Everything my doctor said becomes blurred. Maybe I heard wrong or didn’t understand. Almost nine year ago I was diagnosed with relapsing remitting MS. My first neurologist said I would go through the five stages of grief. She said you have to grieve for yourself. You are losing yourself, she said with sympathy, wearing her perfectly pressed white coat and standing with ease at the foot of my bed. She left literature I never looked at. I’m back to denial and seeking out a second opinion.
My boyfriend Slim brings me the throw blanket from our living room and a pillow from our bed. His visits to the home are getting shorter. The next night he says he can’t come. He’s too tired and he says it’s depressing. We fight in a way we don’t usually fight. I don’t know if he can love the person I am becoming. I don’t think he knows either. Even when I leave here, it’s only a matter of time before I’m back someplace just like this, before I’m worse. I want more time. I want this fight to go on forever.
We’re caught in a cycle of holding on and letting go. The next time he comes to the nursing home he brings tacos from our favorite Mexican restaurant. He wheels me outside and sits on one of the benches. I face him, hold his hand, and we don’t talk. I smoke cigarettes from my wheelchair. We still don’t talk. He takes a sip of my Diet Pepsi. We search for normalcy in silence. I tell him he can leave, and I hate the look of relief that washes over him. We almost break up. It’s not his fault. He says he’ll come with me to get a second opinion. I’m not sure he knows what we’re up against. Like every visit, I’m waiting for him to leave, praying he won’t.
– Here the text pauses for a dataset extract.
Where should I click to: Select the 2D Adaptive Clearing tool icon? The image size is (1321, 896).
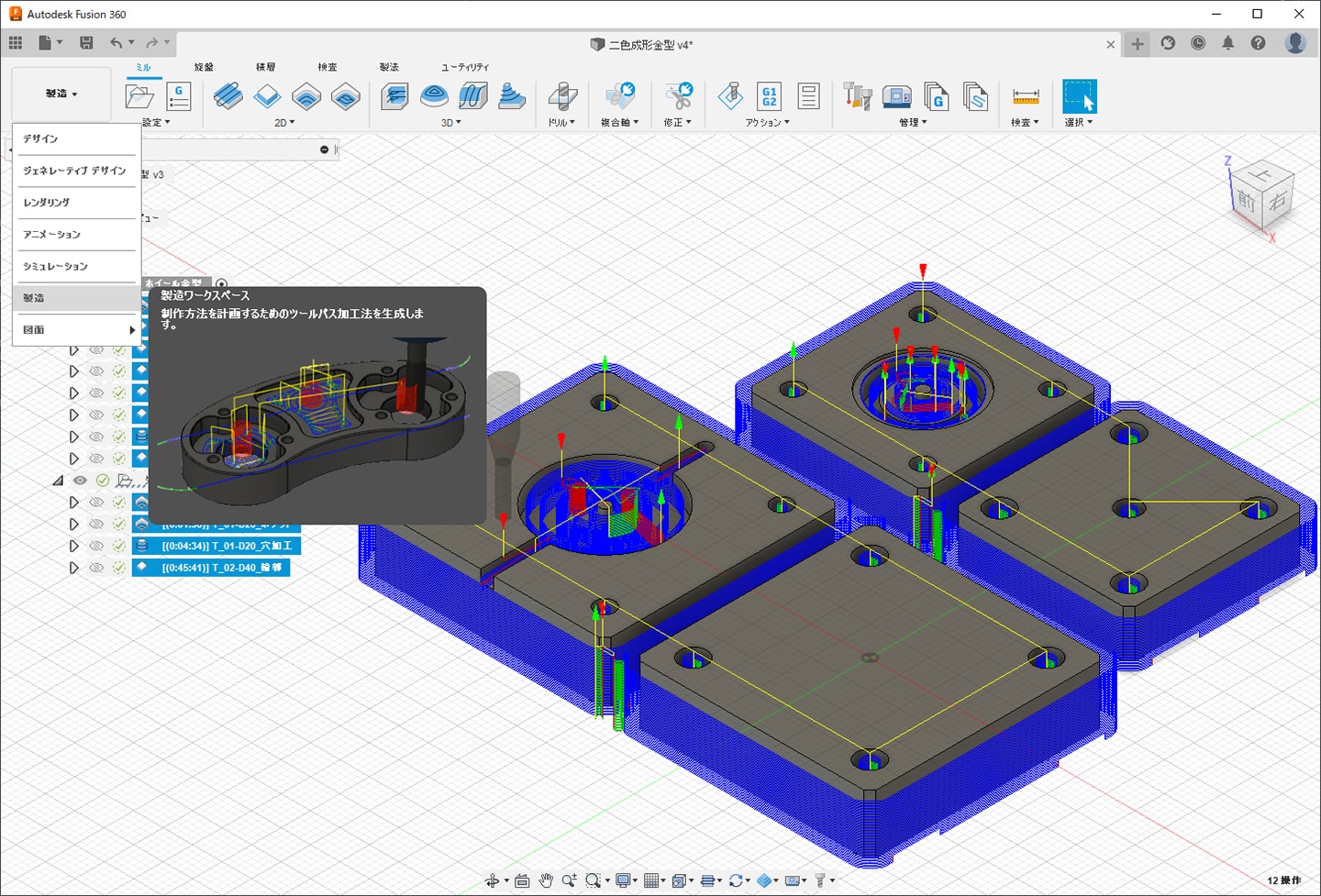point(228,96)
Back in my room he crawls into bed with me. He holds me tighter than I thought he would, and we make up intimately behind a thin curtain under the fluorescent lights. He leaves me with what feel like empty promises, and says to stop pushing him away. He waits until I stop crying. He says we’re in this together, but we’re not. Sickness is lonely. Sickness is all around me, destroying me. He won’t know what to do with the pieces that are left. We have a future filled with visits. I’ll go home. But not tonight. Not tomorrow. And not the same. Giving up will be the hardest thing he has ever done. We are in the waiting room of bad luck and unfair outcomes. Visiting hours are almost over. I hate the pity of his goodnight kisses, and I roll over so I don't have to watch him leave. Slim, I want to call out, to beg him for just a little more time. Instead I yell, Asshole, hoping he'll come back to my room, trying to give him something worth fighting for.